(Material shown begins)

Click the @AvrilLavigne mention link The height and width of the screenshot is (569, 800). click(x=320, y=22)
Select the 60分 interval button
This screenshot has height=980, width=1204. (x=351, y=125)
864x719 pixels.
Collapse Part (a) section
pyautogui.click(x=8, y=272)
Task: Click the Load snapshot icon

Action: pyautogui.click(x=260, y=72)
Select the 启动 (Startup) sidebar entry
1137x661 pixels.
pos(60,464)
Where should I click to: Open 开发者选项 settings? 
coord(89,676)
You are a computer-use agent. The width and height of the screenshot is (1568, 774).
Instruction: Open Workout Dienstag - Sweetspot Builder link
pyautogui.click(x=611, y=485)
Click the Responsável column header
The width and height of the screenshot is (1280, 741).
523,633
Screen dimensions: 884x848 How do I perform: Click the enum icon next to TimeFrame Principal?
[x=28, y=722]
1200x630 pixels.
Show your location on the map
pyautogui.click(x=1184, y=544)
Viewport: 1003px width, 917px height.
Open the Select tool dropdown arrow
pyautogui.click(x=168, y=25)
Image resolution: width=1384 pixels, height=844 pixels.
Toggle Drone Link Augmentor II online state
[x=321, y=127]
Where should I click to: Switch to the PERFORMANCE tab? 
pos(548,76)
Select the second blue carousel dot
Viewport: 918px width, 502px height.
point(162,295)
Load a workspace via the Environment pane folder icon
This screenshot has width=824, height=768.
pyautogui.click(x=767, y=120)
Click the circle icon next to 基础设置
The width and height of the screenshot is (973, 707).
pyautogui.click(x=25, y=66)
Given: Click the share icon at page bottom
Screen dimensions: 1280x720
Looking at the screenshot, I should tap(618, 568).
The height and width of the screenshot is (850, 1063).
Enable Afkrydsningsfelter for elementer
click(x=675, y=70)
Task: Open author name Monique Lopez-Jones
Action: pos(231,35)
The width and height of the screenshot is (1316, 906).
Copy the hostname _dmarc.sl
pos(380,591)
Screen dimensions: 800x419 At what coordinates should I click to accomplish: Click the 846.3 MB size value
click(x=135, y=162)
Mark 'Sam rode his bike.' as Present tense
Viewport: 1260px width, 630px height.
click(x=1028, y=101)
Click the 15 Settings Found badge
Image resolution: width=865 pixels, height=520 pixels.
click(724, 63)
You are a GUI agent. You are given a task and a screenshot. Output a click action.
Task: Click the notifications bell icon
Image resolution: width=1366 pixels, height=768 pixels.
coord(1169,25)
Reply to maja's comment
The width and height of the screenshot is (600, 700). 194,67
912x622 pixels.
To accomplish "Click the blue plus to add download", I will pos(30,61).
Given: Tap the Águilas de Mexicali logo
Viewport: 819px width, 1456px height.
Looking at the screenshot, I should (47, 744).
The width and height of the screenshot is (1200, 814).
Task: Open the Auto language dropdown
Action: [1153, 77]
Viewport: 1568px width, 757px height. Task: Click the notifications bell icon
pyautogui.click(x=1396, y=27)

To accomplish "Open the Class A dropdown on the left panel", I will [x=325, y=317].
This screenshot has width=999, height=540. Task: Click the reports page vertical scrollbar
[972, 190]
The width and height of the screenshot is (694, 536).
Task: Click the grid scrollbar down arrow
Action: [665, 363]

(Material shown ends)

◆ Your goal
Filter the data, keeping only the lines that contain "blue".

◆ Written answer
Select the second blue carousel dot
To accomplish "Click the blue plus to add download", I will pos(30,61).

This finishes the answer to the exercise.